ABC columnist and Temple professor John Allen Paulos has an interesting piece this week on a new paper outlining an economic theory of prostitution. Basically, the authors outline the incentives and patterns involved in the “world’s oldest profession” (a moniker I think is misleading, for the title truly belongs to gardening). I will let you read both the paper and the article yourself, because it is only Mr. Paulos’s conclusion I would like to discuss here:
Like any statistical model, this one ignores the diversity of real people and the complexities of love and pleasure, changing social mores, et cetera. Still, once all its equations have been solved, a simple fact remains: Most women enter prostitution for the money.
This being so, legalizing it, regulating it (strictly enforcing laws against pimping, child prostitution, public nuisance and so forth) and improving the economic prospects for women seem to me a greatly preferable approach to it than moralistic denunciation.
But like any purely economic assessment, Mr. Paulos’s statements above ignore the essence of man, ignores the question “what is a human person truly?” Without an understanding of the inherent dignity of the human person–in action how like an angel, in apprehension how like a god!–it is easy to reduce all human interaction to economics, to simple exchange.

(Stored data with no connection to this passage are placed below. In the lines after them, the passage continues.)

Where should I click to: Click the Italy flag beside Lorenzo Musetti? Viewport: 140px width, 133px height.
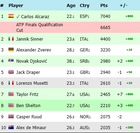pyautogui.click(x=11, y=83)
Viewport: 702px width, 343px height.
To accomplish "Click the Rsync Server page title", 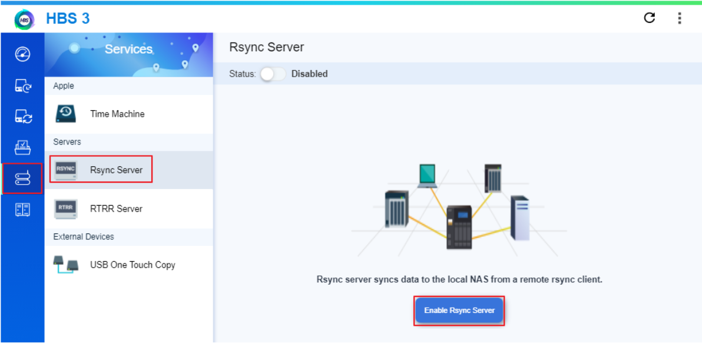I will tap(268, 47).
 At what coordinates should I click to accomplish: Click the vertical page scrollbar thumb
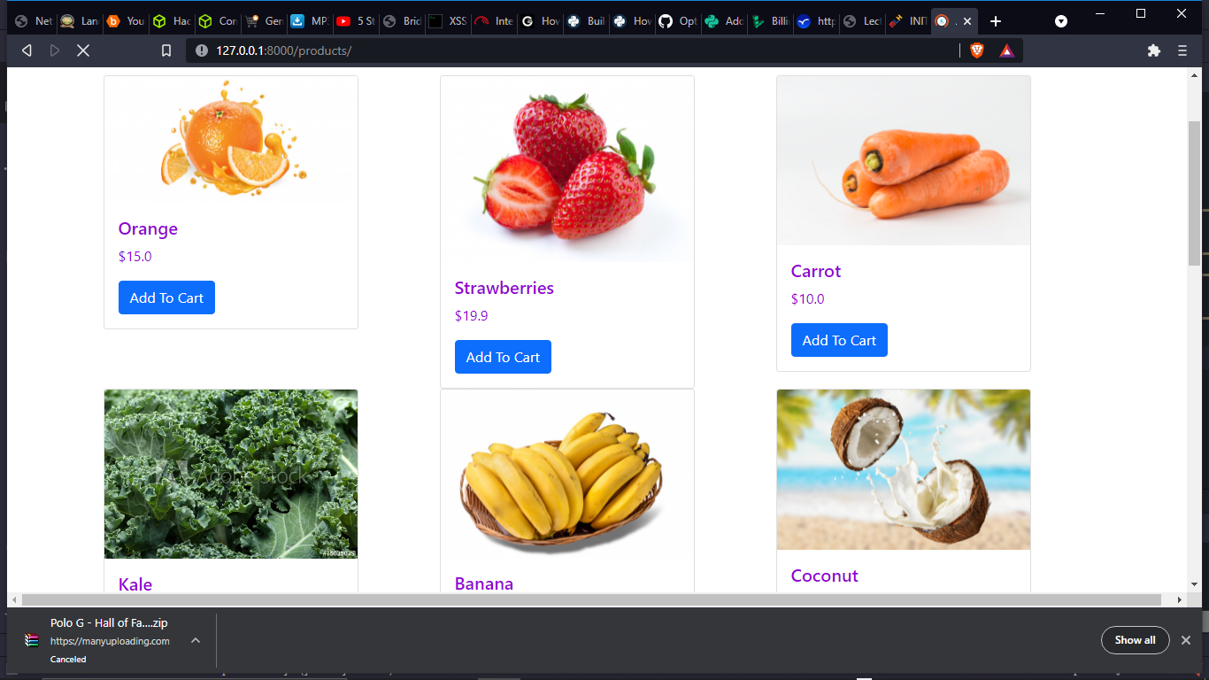tap(1194, 193)
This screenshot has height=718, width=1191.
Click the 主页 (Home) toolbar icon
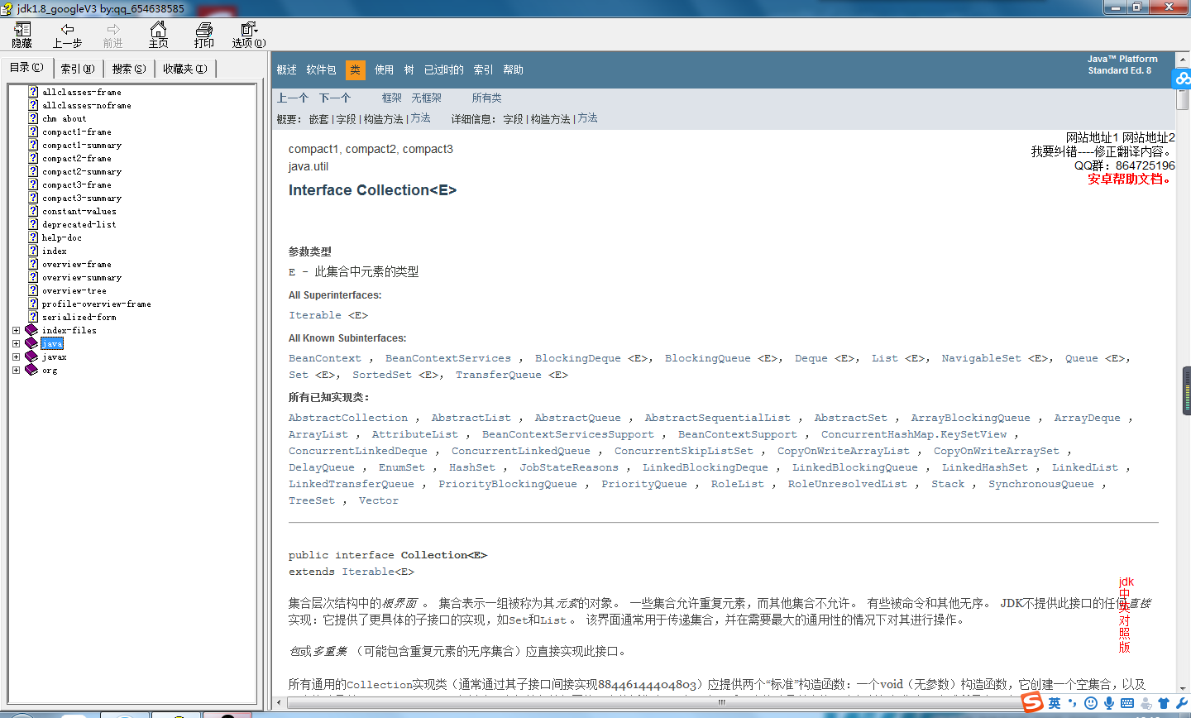(x=157, y=35)
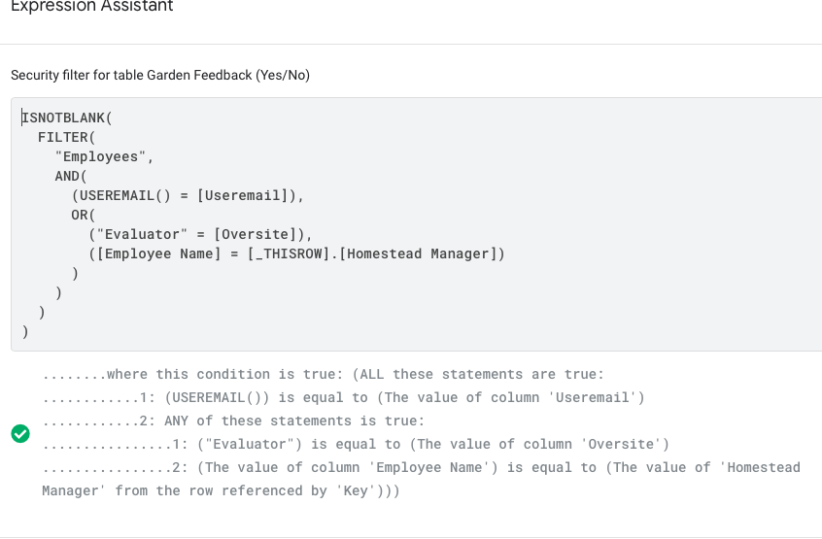Click USEREMAIL() in the expression editor
The width and height of the screenshot is (822, 539).
click(x=121, y=195)
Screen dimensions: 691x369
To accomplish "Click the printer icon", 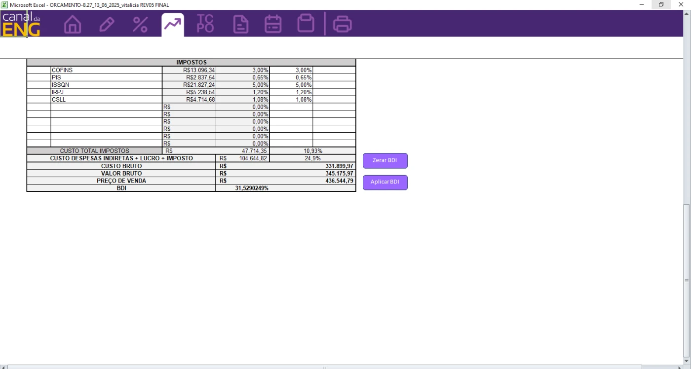I will 342,24.
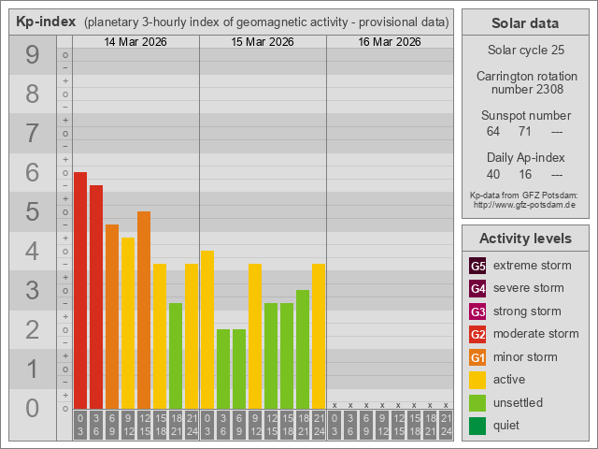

All such reduction goes out the window if you posit the following: “the human person is designed to be a gift.” If the core of human essense is to love, that is, to make a gift of one’s self, all reduction of a human person to her market commodity is not only ultimately counterproductive to a healthy market, but destructive of the human person herself.
If the human person, at her core, is designed for love, for self-giving, to reduce her to a economic commodity is to deny her true nature. Why should this matter? To try to tease use out of something not designed for that use not only destroys the use, but the used as well.
Some closing thoughts from Karol Wojtyla’s Love and Responsibility:
“The principle of ‘utility’ itself, of treating a person as a means to an end, and an end moreover which in this case is pleasure, the maximization of pleasure, will always stand in the way of love…”
“The person is a good towards which the only proper and adequate attitude is love…”
“…love for a person must consist in affirmation that the person has a value higher than that of an object for consumption or use.”
This is precisely what Mr. Paulos neglects to understand. His concern about ‘moralistic denunciation’ betrays an inexcusable ignorance about the end of economics, which is man, and the end of man, which is Love.
Before Mr. Paulos advocates regulation as opposed to moralism, perhaps he ought to spend some time asking himself morality’s question: “What is man?”